Early Warnings Matter – In Health and in Business
I wanted to share something personal, because it carries a message that reaches well beyond medicine and into how we run our professional lives.
Last autumn, I went for what I assumed were routine GP blood tests. I had no symptoms and no particular concerns. The tests, however, showed a raised PSA score – a potential indicator of prostate cancer.
Further investigations followed: an MRI scan, then a biopsy. The diagnosis confirmed cancer in my prostate. Like many such diagnoses, it came as a shock; not least because I felt entirely well. As my daughter, a doctor, said: most men die with it; few from it.
The good news was that, at that stage, it appeared the cancer had not spread beyond the prostate. A precautionary bone scan confirmed that. I was then faced with a difficult but well-explained choice: hormone therapy and radiotherapy, or a radical prostatectomy.
After careful consideration, I opted for the surgery.
Last week I underwent robotic prostate surgery using the Da Vinci robot system, operated by a highly experienced surgeon. It is an extraordinary example of what modern medicine can do when early identification allows for decisive action. I am recovering well, with minimal discomfort, and the early signs are encouraging.
I am immensely grateful to the NHS for its testing and follow‑up regime, and to Mr Tang and his clinical team at the Alexandra Hospital in Cheadle for their care and skill.
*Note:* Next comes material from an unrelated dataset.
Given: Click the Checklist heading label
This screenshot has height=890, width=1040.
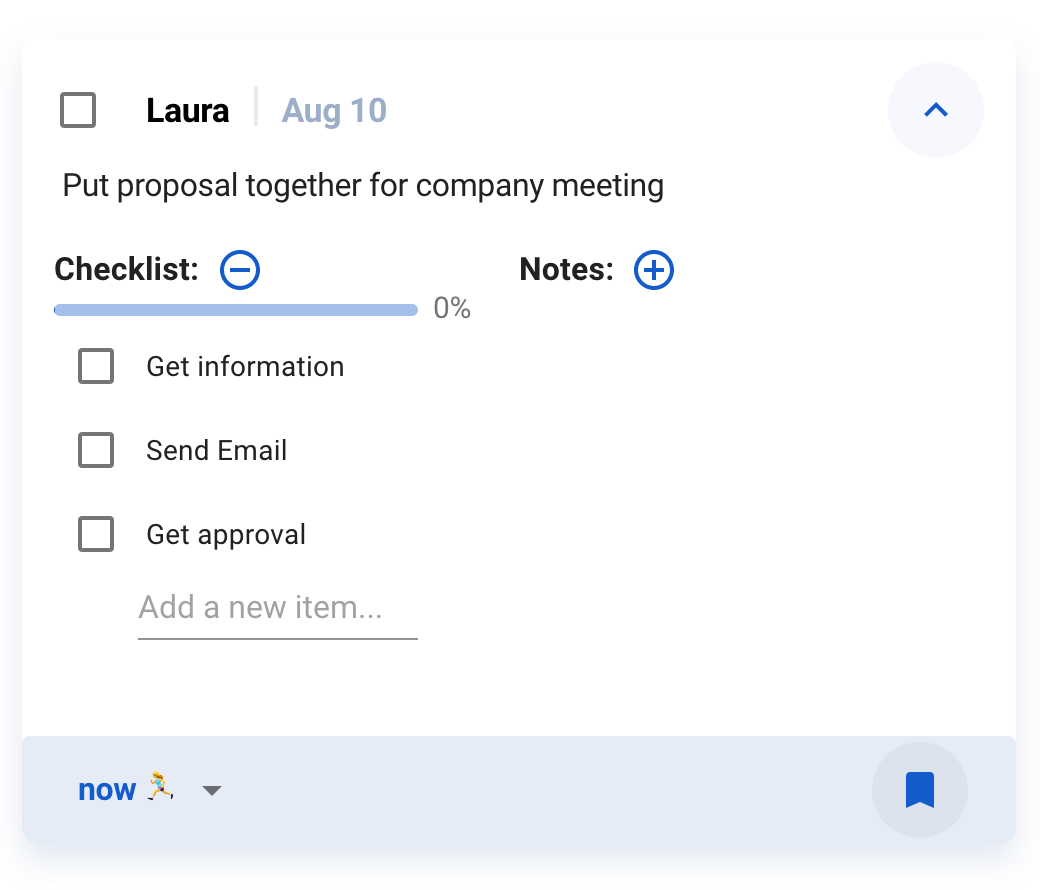Looking at the screenshot, I should (x=126, y=270).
The Parallel I Can’t Ignore
As someone who spends his professional life advising partnerships and LLPs, this experience has sharpened something I already believed strongly:
The most serious problems often give the fewest obvious warnings.
In partnerships, as in health:
- The absence of symptoms does not mean the absence of risk;
- Early indicators are easy to dismiss or defer;
- Delay narrows options; and
- Timely intervention preserves choice, value and relationships.
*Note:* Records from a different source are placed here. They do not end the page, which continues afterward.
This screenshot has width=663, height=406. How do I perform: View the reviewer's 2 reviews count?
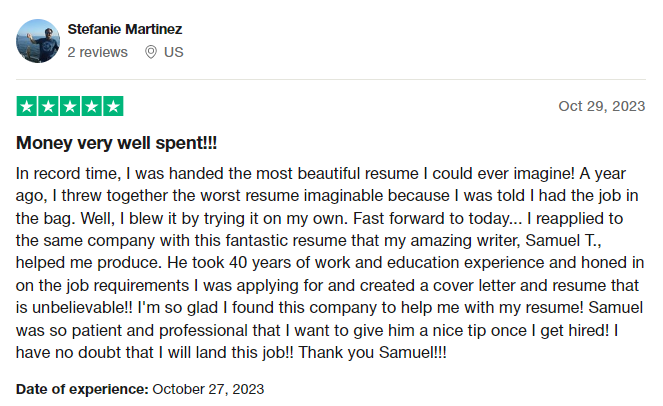(97, 52)
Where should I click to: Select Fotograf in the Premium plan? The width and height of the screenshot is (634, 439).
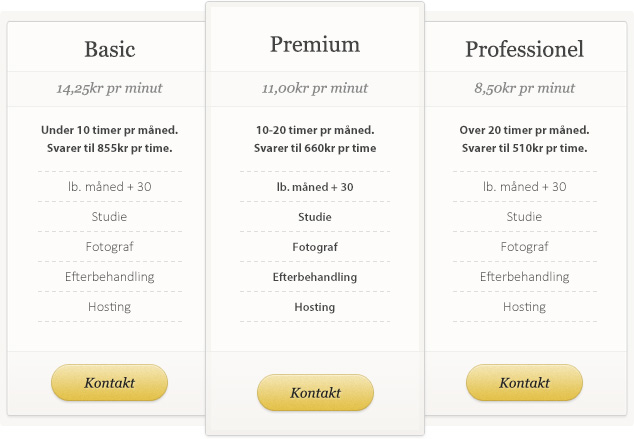315,247
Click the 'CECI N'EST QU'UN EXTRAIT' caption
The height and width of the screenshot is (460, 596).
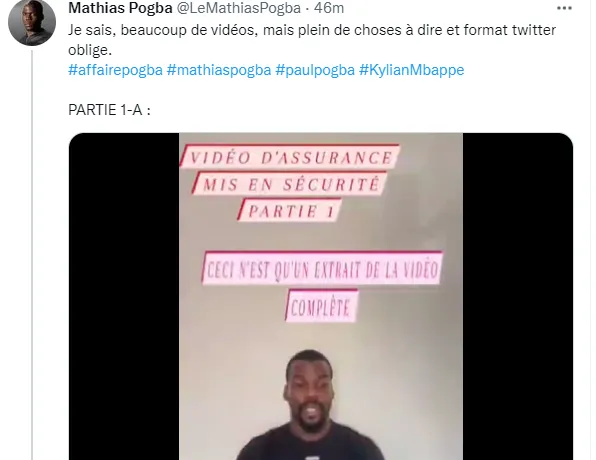point(322,268)
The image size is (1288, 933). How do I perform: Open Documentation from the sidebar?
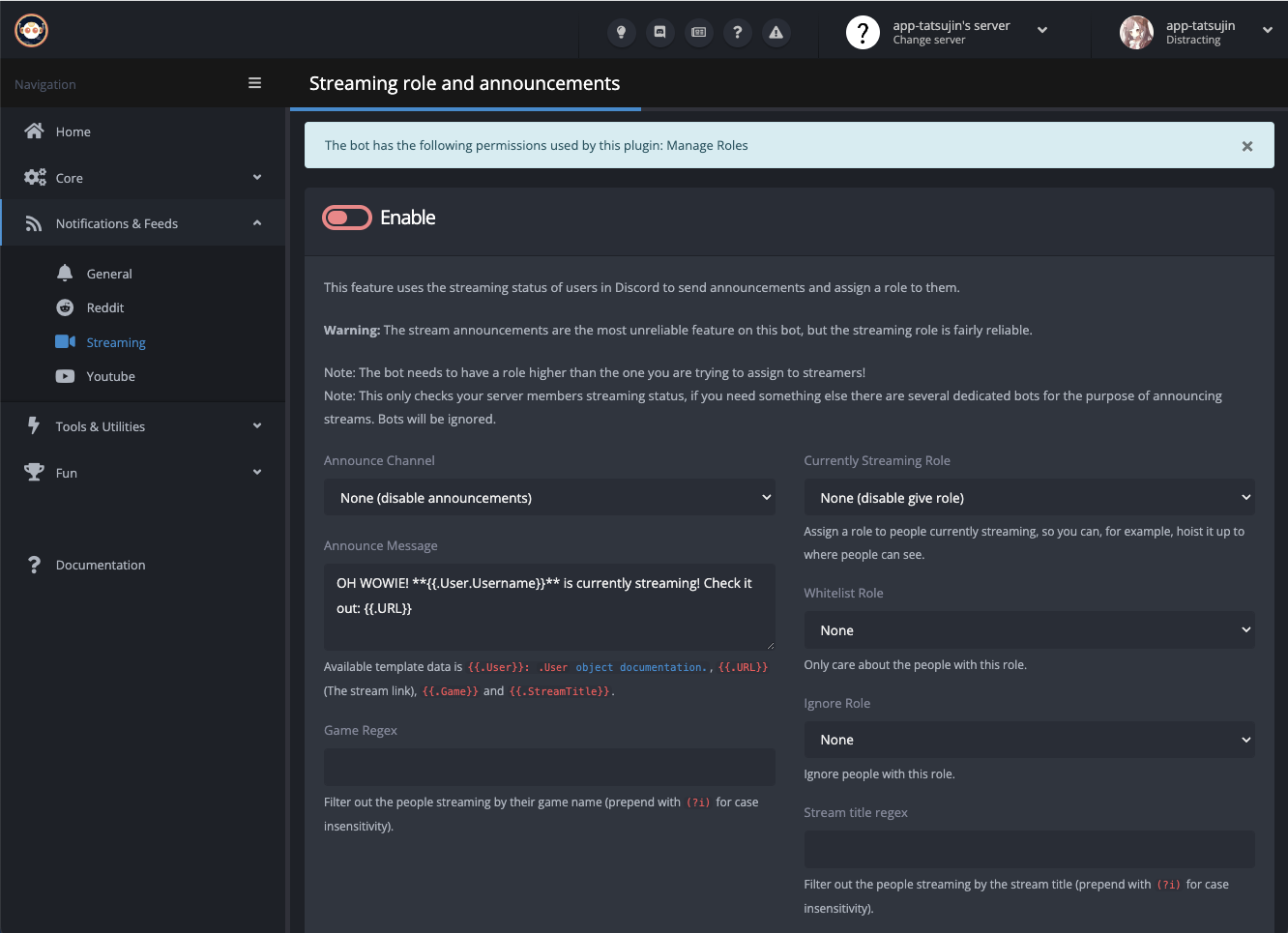[x=101, y=565]
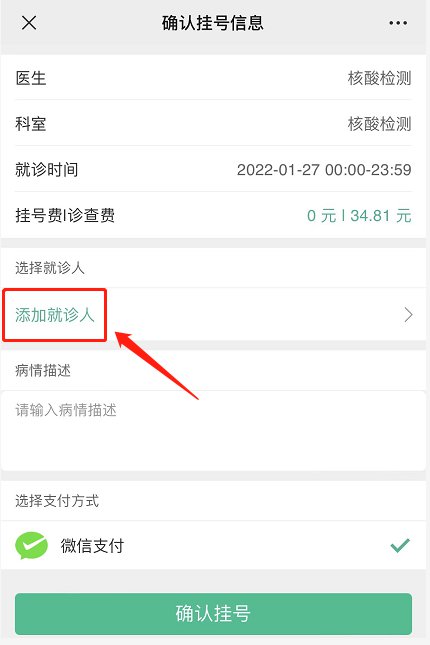Tap the 科室 row label

(31, 124)
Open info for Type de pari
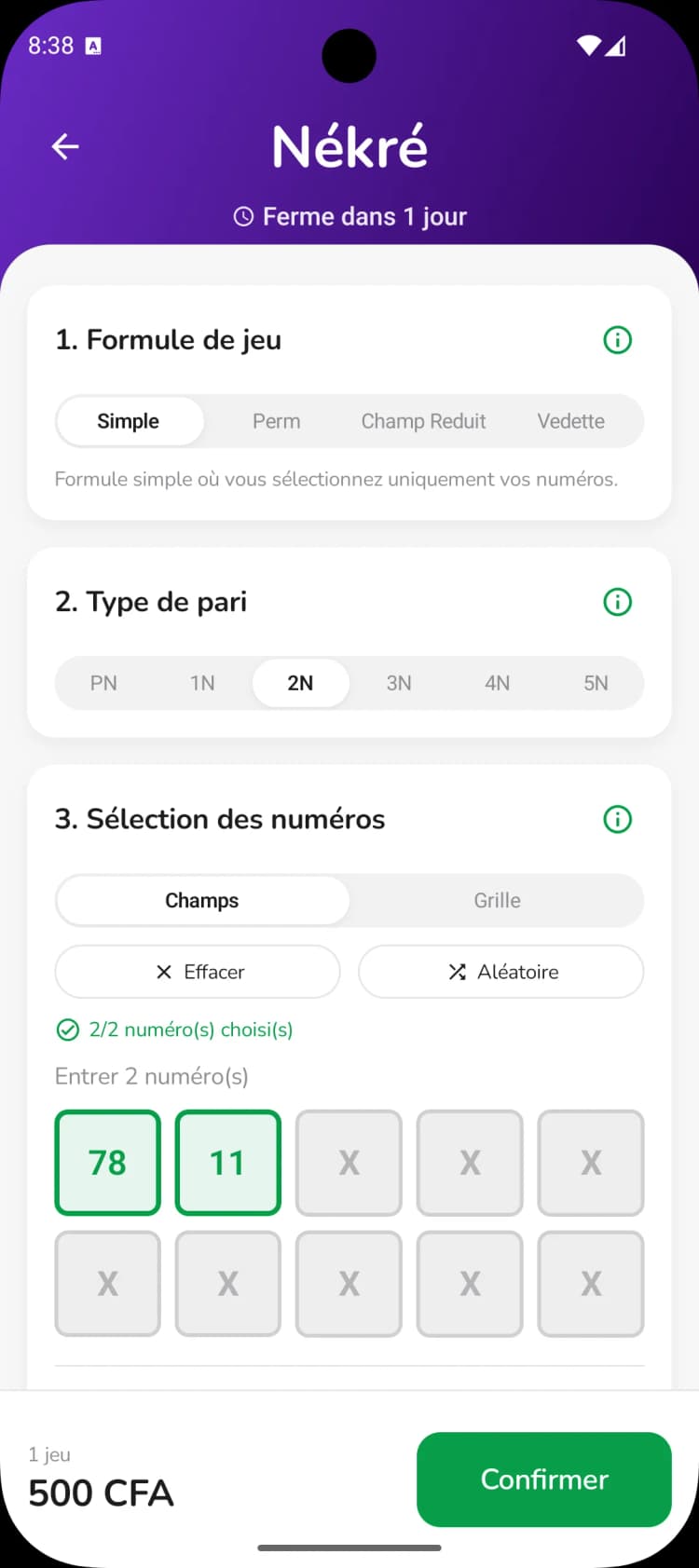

I regularly see firms grappling with disputes, exits or collapses that could have been avoided had early signs been tested rather than ignored. Financial imbalances, governance drift, unclear succession plans or growing dissatisfaction rarely arrive with flashing lights. Like my diagnosis, they are often detected only when someone chooses to look.
A Simple Message
For men:
Get tested. It might feel unnecessary. It might feel awkward or embarrassing. It isn’t; and it could save your life.
For partnerships and business owners:
Pay attention to early warning signs. Review your agreements. Have the difficult conversations sooner rather than later. Prevention and early action are almost always less costly than crisis management.
I’ll be taking a short period of recovery at home – visitors, grapes and inappropriate prostate‑related jokes are very welcome (though anyone calling it a prostrate may need to lie down).
If this post resonates, either personally or professionally, I hope it encourages action rather than delay. If you are male, over 40 and haven’t been tested – get tested!
Early intervention works.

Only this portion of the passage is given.